The task
What is the number of lines in the entries that contain the word "computer"? Reply with that number only.

Dataset entries
/---
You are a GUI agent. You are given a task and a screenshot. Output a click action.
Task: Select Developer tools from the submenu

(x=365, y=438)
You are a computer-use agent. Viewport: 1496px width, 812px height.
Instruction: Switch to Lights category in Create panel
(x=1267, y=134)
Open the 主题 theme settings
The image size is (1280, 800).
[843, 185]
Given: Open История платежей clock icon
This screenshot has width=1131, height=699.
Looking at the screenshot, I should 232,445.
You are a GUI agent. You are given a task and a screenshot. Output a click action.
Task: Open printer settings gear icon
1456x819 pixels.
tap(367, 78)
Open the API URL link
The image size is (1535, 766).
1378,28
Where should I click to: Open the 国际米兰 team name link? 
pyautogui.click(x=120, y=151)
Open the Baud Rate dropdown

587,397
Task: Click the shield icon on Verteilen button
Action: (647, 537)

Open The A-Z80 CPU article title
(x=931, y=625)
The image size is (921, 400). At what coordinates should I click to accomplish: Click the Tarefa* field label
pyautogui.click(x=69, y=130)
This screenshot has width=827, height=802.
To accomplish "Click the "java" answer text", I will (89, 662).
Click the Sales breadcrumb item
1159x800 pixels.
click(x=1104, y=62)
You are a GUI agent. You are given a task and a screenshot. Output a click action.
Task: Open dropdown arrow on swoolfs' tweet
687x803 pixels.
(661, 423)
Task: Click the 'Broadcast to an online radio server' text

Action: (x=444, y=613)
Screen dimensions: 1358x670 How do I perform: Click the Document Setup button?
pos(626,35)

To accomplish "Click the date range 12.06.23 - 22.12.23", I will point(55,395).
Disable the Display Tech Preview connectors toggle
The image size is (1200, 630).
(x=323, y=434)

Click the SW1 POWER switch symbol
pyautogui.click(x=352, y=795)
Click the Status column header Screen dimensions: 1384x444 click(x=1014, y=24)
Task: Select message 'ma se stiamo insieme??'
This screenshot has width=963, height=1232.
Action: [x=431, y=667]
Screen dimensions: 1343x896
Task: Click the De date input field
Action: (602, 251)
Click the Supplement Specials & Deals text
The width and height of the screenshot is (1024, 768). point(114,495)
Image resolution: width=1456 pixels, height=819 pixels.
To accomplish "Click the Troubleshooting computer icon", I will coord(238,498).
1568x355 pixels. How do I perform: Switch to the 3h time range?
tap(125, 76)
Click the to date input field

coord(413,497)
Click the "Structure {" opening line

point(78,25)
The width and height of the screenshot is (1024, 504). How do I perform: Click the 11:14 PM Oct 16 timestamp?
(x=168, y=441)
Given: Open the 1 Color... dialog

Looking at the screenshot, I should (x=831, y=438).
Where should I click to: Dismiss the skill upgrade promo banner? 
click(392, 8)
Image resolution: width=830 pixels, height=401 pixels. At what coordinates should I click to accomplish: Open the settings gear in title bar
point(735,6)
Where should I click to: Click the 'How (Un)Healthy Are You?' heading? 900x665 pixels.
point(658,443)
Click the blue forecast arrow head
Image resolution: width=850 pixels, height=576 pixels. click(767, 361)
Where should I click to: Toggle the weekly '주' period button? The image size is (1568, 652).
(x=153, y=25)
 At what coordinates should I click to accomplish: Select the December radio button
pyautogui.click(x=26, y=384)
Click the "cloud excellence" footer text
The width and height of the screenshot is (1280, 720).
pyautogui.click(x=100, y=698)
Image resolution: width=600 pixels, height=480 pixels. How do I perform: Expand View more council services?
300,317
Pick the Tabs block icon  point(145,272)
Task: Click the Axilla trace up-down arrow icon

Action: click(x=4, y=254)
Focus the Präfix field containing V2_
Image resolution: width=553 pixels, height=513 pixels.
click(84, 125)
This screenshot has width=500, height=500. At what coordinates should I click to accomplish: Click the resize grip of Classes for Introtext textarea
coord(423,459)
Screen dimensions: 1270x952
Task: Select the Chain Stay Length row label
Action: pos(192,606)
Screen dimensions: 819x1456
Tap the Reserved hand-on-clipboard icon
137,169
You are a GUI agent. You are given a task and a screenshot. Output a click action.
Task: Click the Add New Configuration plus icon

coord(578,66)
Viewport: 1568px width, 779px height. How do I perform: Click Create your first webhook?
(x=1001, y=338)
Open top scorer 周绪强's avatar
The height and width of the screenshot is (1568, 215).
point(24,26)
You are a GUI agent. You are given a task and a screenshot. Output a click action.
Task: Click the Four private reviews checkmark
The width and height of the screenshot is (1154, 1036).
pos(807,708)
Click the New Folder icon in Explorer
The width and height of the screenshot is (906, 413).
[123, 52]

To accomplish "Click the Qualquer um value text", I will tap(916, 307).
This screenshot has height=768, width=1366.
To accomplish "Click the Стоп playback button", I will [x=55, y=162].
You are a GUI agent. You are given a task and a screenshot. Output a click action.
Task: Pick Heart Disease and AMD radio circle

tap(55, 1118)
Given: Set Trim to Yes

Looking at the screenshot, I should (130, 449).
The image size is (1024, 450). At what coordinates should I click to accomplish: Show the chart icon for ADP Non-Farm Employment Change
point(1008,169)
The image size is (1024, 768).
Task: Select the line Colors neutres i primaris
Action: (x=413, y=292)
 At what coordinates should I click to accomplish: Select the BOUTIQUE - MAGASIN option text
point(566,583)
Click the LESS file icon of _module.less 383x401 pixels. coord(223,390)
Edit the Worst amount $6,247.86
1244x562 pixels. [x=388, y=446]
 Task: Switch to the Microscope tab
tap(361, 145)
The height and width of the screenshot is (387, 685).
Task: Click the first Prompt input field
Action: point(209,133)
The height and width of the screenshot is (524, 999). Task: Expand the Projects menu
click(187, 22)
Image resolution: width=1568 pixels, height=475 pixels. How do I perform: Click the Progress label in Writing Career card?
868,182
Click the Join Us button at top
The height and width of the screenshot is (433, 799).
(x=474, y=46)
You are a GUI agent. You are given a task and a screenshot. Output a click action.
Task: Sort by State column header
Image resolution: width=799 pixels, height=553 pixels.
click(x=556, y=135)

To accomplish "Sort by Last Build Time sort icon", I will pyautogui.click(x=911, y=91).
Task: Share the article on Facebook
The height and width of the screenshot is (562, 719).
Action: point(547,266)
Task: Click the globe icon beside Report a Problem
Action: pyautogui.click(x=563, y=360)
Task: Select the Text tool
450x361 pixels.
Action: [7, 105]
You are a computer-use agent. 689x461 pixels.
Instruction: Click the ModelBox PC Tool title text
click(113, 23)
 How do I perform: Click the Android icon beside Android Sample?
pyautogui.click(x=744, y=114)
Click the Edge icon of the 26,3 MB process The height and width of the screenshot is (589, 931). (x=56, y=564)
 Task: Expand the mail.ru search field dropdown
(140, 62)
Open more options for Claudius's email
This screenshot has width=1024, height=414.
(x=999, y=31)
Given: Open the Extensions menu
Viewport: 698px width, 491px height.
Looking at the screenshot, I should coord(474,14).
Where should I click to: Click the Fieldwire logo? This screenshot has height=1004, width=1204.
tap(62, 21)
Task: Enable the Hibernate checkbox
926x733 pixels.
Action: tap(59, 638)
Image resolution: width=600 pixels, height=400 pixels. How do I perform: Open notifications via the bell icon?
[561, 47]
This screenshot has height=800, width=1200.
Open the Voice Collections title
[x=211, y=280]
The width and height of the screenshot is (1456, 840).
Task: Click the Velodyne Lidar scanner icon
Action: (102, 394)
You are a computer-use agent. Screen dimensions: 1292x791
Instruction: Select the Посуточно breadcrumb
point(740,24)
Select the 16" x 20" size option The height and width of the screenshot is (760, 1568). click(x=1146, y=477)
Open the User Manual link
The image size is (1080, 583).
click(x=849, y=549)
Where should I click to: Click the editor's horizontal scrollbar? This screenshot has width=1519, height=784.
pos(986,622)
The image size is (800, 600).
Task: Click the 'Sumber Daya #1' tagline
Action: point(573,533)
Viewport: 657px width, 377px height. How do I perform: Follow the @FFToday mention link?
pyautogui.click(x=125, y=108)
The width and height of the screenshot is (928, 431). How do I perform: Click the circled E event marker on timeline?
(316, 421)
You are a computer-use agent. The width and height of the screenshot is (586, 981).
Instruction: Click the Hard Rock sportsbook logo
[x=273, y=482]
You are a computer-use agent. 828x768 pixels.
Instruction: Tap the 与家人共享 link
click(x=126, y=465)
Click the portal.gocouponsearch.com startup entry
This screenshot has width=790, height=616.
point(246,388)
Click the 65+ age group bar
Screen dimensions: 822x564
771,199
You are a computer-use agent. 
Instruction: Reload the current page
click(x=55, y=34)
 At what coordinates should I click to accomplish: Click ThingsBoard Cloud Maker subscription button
\---
Result below
7